This essay was originally sent as an email newsletter on January 7, 2021 with the subject line "CT No. 68: The end of snackable content."

I've a barnburner* of an essay about ethical data collection with content in my drafts folder, as well as reviews of a few different tools, but it's inappropriate to go on with business as usual today.

At first I didn't even want to send a take, we don't need anymore takes, but I can't help it, it's boiling up, and if the orange one still gets to have a job and all the loud men have their takes I'm allowed to write more.

It's easy (and extremely fair) to blame social channels and tech for monetizing and encouraging the violent rhetoric that led to yesterday's violent and permitted white supremacist coup at the U.S. Capitol. (And yes, you should blame Trump first, followed by anyone who does not readily condemn the man as a criminal.)
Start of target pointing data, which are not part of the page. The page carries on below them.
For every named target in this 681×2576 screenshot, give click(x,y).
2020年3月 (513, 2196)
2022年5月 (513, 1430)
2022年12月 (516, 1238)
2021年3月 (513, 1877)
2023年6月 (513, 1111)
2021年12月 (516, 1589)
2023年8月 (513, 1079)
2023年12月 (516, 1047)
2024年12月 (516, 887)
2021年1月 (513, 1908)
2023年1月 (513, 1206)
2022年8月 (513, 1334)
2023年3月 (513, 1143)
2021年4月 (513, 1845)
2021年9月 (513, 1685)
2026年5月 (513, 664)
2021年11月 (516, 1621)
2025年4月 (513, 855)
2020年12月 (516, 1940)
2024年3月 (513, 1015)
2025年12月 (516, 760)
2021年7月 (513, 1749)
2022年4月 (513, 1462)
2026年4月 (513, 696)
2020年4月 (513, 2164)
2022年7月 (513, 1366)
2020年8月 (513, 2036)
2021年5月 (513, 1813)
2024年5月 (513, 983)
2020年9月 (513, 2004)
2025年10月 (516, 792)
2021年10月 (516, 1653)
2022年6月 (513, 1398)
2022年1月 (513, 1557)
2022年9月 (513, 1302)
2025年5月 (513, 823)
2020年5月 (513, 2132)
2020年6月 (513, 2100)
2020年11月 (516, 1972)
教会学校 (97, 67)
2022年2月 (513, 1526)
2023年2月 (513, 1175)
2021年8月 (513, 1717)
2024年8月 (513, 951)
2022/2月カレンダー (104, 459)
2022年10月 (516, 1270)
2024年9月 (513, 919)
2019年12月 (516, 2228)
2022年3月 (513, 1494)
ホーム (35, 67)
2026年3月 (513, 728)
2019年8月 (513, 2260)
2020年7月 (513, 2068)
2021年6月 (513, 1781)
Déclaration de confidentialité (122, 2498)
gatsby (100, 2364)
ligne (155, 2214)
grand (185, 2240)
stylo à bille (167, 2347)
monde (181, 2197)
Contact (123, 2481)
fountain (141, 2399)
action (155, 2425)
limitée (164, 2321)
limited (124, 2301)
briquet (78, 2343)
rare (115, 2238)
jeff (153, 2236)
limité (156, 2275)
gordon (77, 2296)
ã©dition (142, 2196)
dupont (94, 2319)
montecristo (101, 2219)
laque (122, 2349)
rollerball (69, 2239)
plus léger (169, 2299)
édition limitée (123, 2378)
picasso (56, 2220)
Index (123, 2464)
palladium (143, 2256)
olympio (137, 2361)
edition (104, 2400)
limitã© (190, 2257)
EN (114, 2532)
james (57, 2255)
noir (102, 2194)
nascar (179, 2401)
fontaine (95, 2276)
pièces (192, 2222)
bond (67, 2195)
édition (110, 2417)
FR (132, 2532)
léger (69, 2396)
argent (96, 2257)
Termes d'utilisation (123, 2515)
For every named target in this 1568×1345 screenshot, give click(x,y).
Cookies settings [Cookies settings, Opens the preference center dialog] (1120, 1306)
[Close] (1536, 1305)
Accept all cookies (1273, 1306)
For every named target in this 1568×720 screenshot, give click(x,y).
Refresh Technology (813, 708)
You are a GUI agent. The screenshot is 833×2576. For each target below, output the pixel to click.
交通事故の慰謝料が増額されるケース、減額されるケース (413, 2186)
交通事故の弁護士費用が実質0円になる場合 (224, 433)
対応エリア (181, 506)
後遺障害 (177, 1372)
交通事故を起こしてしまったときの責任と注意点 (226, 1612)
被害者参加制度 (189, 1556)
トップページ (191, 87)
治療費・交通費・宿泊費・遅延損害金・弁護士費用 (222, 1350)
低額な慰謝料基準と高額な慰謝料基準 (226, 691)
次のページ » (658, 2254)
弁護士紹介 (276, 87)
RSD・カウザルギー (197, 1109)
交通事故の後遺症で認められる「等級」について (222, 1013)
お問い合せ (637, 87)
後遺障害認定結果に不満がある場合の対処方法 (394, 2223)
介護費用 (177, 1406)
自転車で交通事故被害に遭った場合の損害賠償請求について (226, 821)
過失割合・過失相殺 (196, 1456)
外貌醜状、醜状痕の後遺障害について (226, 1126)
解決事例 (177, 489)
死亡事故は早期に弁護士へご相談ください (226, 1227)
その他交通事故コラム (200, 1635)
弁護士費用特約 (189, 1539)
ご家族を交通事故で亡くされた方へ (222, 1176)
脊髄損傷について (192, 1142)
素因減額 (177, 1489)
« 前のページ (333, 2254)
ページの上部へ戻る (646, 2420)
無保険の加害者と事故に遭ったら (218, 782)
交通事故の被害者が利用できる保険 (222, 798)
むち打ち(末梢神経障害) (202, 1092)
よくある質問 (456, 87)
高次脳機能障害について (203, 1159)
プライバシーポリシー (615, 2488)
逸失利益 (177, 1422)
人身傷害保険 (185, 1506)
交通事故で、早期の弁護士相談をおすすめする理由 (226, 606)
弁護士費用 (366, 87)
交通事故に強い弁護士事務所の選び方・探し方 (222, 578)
But blaming tech's many failures for yesterday is as easy as rioters blaming "the mainstream media" for everything they don't like.

My mass comms-oriented head spins when the sole blame goes to tech, when the Trump persona and ideology was created in partnership with local and national news media throughout the late 20th century, bolstered by both cable news and deregulation in the 90s.

Wherever it came from – and it came from America, from neoliberal capitalism, from ad-supported lowest common denominator mass comms, whether broadcast or social – storytellers should reconsider our maxims on quick-narrative, easy-to-understand informational content.